RECORDS FOR THIS EXERCISE:
◇ ◇ ◇ ◇
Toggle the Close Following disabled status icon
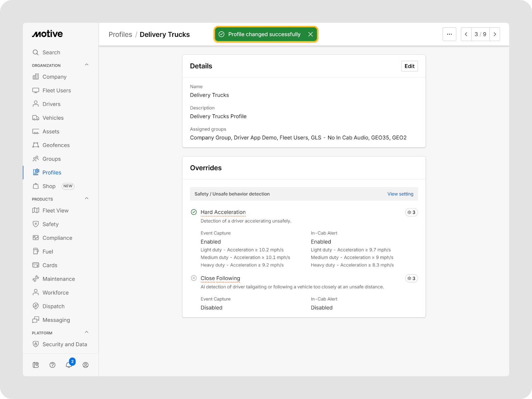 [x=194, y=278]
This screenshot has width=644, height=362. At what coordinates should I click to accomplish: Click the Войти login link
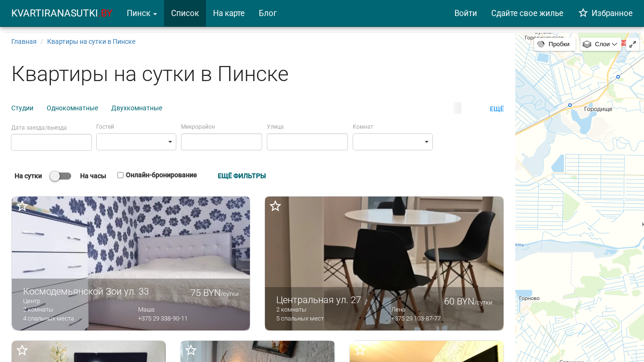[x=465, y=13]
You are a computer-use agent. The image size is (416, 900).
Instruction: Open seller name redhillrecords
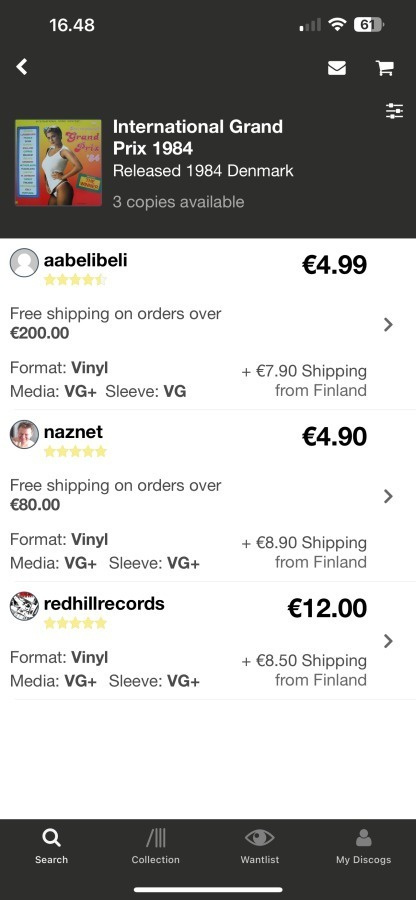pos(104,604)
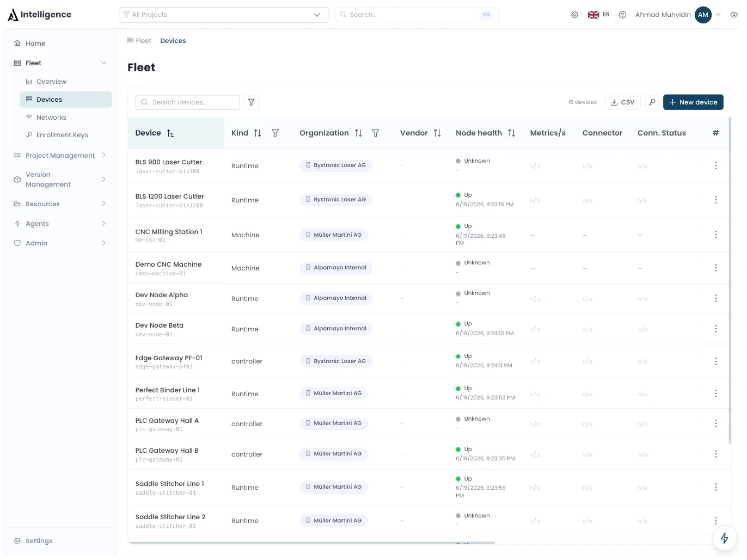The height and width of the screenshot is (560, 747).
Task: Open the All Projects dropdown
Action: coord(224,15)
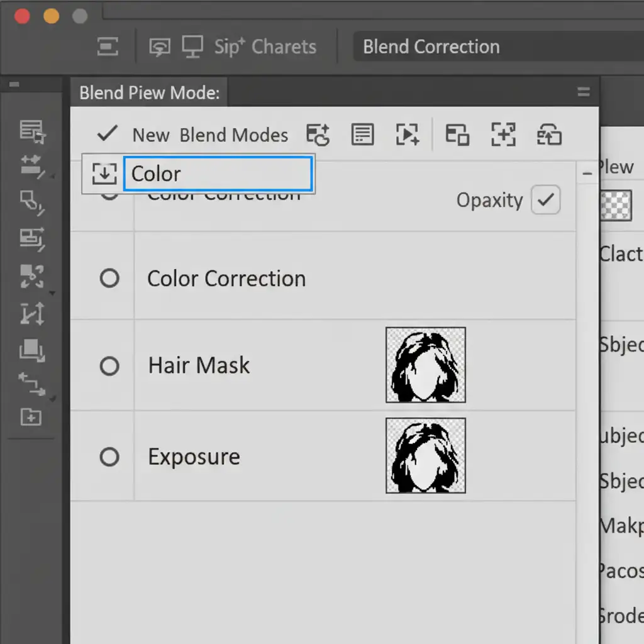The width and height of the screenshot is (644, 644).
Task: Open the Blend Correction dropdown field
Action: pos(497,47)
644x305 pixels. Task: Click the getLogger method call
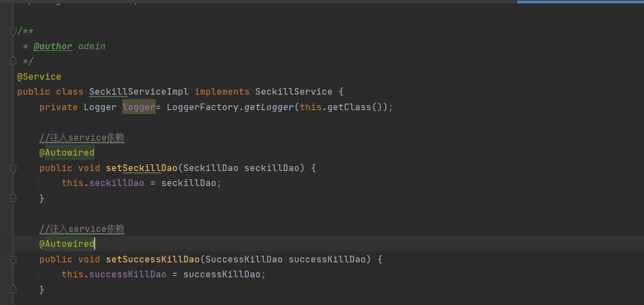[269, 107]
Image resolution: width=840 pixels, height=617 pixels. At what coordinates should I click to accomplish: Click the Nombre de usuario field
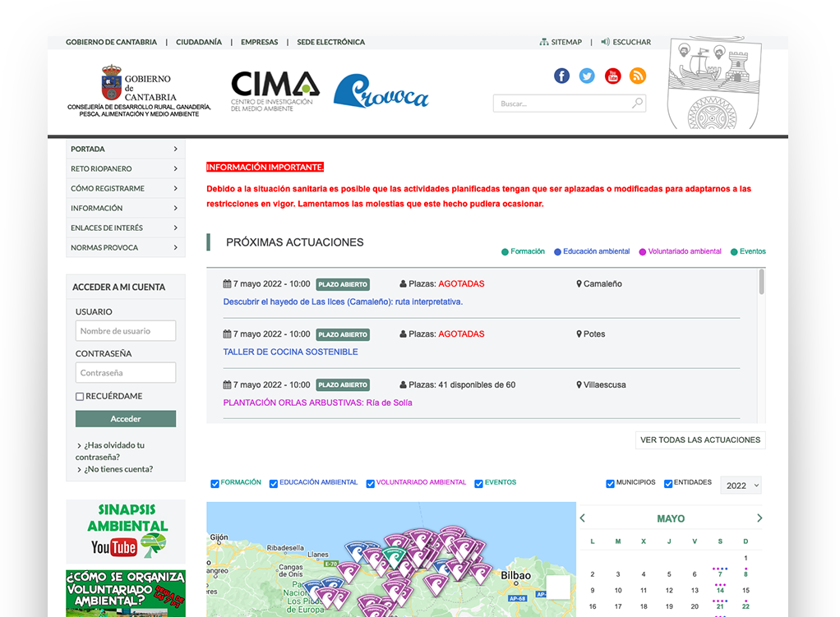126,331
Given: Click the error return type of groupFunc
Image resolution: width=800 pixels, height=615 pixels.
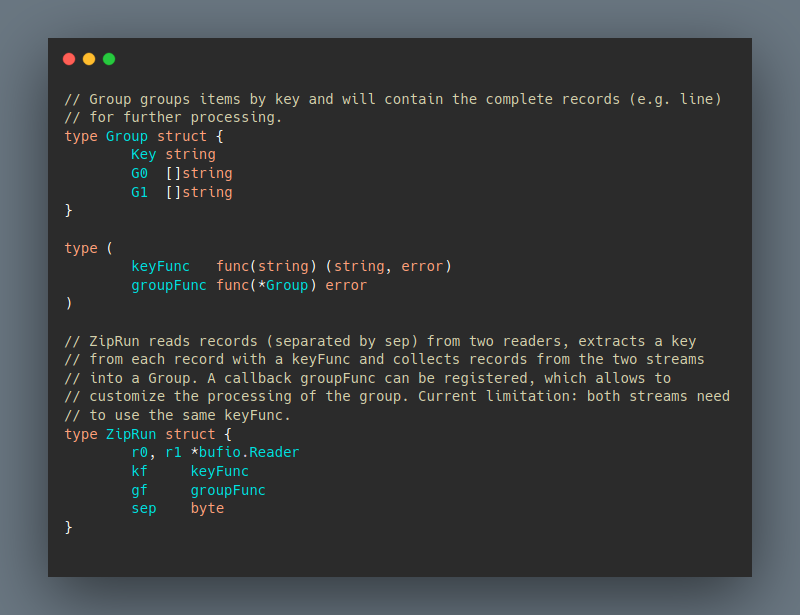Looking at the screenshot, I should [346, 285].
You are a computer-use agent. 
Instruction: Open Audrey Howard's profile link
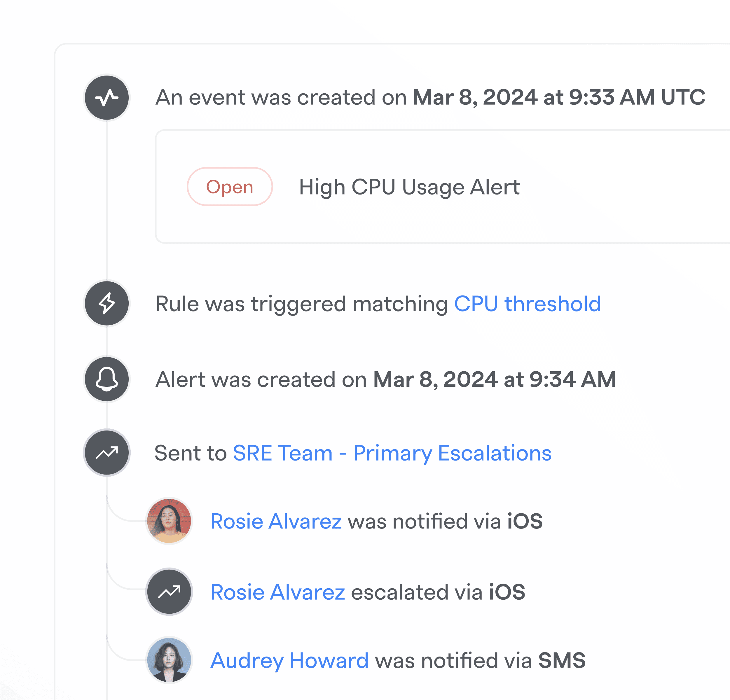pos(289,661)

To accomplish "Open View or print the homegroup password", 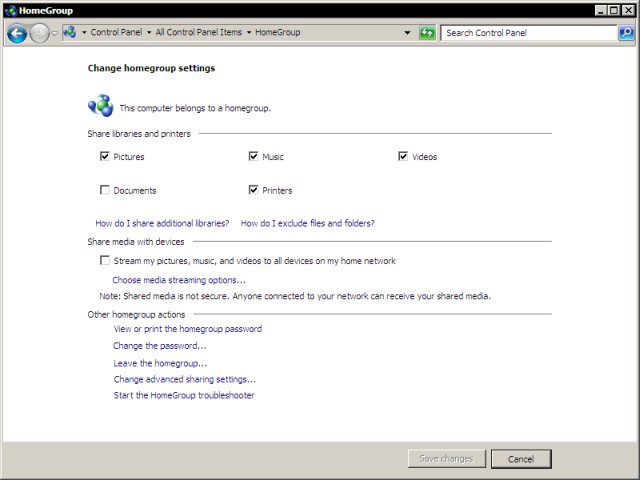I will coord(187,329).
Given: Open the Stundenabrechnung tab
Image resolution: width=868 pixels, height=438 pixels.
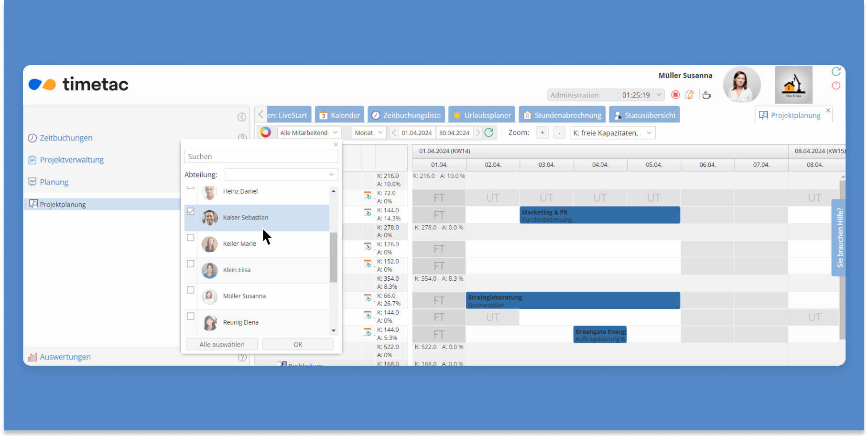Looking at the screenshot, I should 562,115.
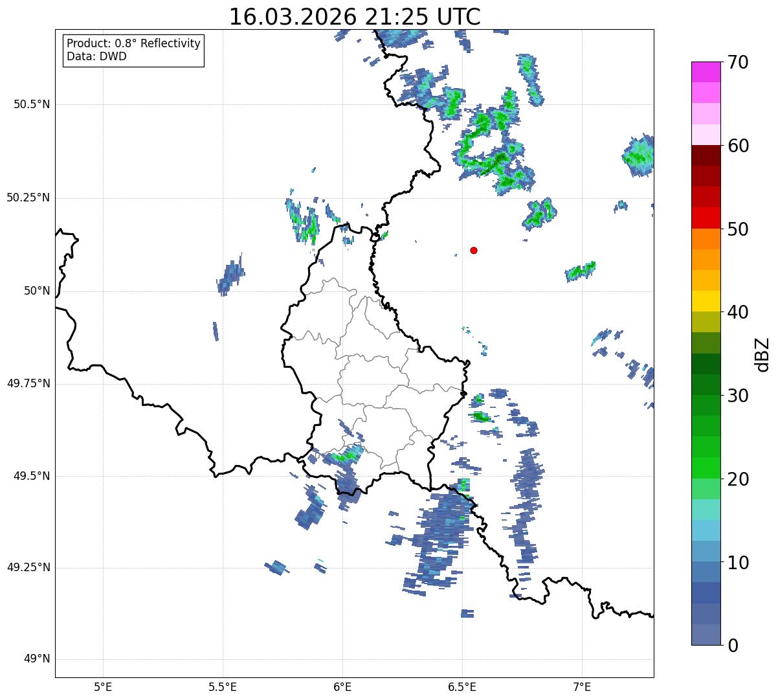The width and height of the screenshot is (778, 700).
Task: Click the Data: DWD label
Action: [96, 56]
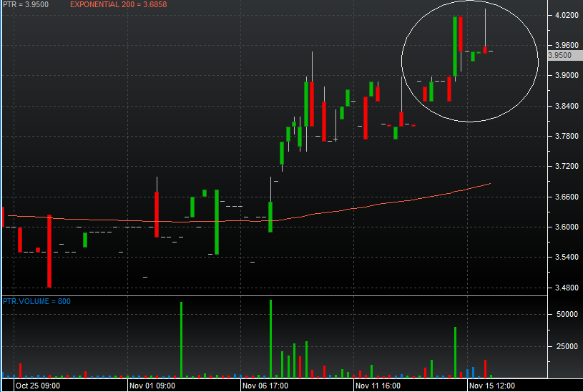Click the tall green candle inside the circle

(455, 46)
◇ ◇ ◇ ◇
WHAT IS EXPECTED:
Hand back the exact lines from the start of the entries to the line with "You are a computer-use agent. The", both ends kept and pictures left out.

ANSWER TO THE EXERCISE:
Toggle the Close Following disabled status icon
 [x=194, y=278]
This screenshot has width=644, height=362. At what coordinates should I click to accomplish: Click the Войти login link
[x=465, y=13]
You are a computer-use agent. The image size is (416, 900).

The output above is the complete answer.